From here you can view the modified source or download it from svn with:
svn co http://www.openvest.com/svn/crm/trunk/crm.py
This is bleeding edge so be careful.
The python file requires the crm command to be installed in your command path or be specified in the cfg file.
Uses an ini style config file.
To use the module, create an instance of the Classifier class, giving it a path to the config file. Alternatively a space delimited list of categories can be passed in and the a crm.cfg file will be loaded from or created in the current dir.
c = Classifier("/path/to/mycrm.cfg") #to load a config file # or c = Classifier("good bad ugly") #to create a config in the current dir with defaults
To teach the classifier object about some text, call the learn method passing in a category (on of the ones that you provided originally OR a new category), and the text.
c.learn("good", "some good text") c.learn("bad", "some bad text") c.learn("ugly","SoMee Uggly tExT")

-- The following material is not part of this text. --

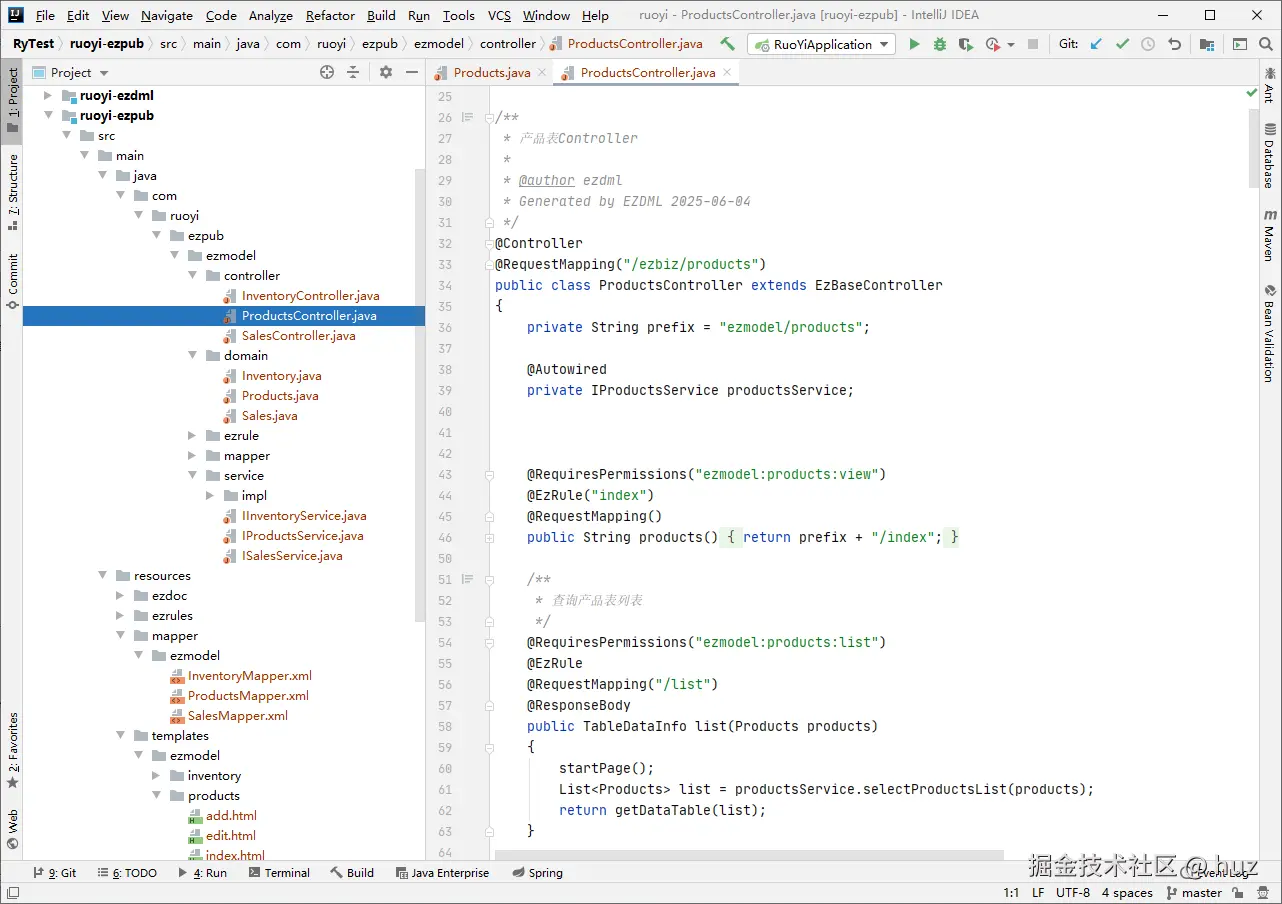Select InventoryMapper.xml in the project tree
Screen dimensions: 1282x904
(249, 676)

To find out what the classifier things about some text, call the classify method passing in the text. The result of this method is a tuple of-
- the category best matching the text,
- the probability of the match
- the pR (see crm114 docs).
(classification, probability, pR) = c.classify("pretty good text")
Crm Config file
[crm] # command path where the crm executable is found cmdpath = crm # directory where all classification(css) files are # %(here)s is replaced with the directory of this file #dir = %(here)s/data dir = %(here)s # classifier to use if this changes the css files need to be recreated classifier = osb unique microgroom extension = .css # space delimited list of possible classes #classes = spam ham logfile = %(here)s/learning.log
User path expansion is performed so ~/mycsspath/crm.cfg should be OK.
Crm Log file
In addition to adding a config file for easier management crm.py now includes a logging capability. The log file will hold all text learned with a timestamp. Using that log file, different classifiers can be tested by feeding logged learning events back through a new classification configuration.